● Data records
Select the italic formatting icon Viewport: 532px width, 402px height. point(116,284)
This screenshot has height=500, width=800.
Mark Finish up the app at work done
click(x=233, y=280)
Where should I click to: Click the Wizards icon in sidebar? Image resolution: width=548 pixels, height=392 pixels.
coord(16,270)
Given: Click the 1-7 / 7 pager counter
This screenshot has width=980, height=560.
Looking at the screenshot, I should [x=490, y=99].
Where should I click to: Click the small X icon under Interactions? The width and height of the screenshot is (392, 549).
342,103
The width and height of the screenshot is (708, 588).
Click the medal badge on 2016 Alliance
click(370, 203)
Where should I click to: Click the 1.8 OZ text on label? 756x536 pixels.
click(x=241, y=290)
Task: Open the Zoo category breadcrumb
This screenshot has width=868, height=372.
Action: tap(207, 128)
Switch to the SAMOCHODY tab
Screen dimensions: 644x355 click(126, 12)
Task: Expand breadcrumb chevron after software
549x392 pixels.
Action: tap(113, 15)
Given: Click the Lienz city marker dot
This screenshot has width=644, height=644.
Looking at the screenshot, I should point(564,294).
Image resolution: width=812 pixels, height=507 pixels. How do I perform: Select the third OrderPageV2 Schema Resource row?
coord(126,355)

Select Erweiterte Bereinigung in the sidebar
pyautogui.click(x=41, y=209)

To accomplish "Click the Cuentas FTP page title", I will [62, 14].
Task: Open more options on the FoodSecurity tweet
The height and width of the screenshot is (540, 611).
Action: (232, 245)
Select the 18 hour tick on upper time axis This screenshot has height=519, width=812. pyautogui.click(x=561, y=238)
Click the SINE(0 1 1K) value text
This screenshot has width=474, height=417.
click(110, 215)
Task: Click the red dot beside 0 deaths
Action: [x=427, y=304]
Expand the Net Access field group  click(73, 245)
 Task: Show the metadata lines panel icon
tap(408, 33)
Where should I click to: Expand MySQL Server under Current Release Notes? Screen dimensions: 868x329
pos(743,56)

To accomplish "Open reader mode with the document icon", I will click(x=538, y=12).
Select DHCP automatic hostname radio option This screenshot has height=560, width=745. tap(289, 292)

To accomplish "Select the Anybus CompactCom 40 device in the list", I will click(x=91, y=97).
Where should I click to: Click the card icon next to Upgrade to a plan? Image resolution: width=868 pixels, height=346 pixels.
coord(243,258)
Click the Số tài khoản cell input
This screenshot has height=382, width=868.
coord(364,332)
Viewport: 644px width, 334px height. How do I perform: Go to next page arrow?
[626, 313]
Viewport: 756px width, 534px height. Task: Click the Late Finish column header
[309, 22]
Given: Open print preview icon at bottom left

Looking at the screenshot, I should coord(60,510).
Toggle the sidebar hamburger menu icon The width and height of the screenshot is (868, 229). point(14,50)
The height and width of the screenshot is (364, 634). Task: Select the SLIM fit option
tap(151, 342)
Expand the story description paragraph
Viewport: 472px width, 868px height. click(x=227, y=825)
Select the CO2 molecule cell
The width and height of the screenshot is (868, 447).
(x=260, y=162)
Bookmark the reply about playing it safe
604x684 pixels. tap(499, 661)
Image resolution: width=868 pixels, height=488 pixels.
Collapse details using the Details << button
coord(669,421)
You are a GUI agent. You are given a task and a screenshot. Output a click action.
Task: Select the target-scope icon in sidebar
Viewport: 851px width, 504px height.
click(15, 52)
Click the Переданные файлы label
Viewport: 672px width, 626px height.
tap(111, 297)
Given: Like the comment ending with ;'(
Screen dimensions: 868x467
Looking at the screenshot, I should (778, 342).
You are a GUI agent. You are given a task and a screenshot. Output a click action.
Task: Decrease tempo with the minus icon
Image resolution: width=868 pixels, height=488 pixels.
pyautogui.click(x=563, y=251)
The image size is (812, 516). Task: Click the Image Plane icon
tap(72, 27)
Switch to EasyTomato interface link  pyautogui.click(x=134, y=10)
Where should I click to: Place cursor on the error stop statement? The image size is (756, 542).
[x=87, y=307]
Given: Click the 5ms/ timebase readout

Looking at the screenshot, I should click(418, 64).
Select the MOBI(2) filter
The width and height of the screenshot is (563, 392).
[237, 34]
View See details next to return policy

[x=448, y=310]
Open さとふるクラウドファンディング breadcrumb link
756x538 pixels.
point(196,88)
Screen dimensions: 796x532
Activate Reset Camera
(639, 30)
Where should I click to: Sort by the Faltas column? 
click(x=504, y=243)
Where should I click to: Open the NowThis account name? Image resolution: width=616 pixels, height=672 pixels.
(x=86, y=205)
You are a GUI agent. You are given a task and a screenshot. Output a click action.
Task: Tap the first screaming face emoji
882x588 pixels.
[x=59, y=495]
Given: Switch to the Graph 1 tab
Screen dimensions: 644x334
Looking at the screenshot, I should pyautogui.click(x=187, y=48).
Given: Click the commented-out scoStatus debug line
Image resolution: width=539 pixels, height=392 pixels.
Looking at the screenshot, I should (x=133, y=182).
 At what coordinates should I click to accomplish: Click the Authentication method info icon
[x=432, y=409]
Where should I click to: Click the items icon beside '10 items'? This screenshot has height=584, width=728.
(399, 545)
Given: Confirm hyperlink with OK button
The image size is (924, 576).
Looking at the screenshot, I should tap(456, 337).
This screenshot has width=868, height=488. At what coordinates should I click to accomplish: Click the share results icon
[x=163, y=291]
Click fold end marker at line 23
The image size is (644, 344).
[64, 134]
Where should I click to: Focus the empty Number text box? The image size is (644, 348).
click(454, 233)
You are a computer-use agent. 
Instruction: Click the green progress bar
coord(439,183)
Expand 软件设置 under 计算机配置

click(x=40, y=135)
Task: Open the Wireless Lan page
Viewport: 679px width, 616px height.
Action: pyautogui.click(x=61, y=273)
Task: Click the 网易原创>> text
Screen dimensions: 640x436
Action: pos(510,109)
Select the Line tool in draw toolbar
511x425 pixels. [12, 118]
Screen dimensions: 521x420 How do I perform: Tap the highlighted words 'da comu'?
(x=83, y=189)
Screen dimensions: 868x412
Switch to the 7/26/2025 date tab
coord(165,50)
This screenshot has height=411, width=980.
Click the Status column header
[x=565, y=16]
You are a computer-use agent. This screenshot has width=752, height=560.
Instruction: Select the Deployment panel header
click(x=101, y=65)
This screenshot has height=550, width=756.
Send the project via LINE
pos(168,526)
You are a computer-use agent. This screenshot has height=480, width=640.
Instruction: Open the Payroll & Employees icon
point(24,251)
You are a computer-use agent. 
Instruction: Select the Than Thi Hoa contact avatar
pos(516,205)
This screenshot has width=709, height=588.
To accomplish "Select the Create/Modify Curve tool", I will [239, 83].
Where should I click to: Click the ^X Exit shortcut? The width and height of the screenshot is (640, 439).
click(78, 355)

● What you will do
Copy down every line of the entries containing the word "cell".

● Your solution
Click the Số tài khoản cell input
Select the CO2 molecule cell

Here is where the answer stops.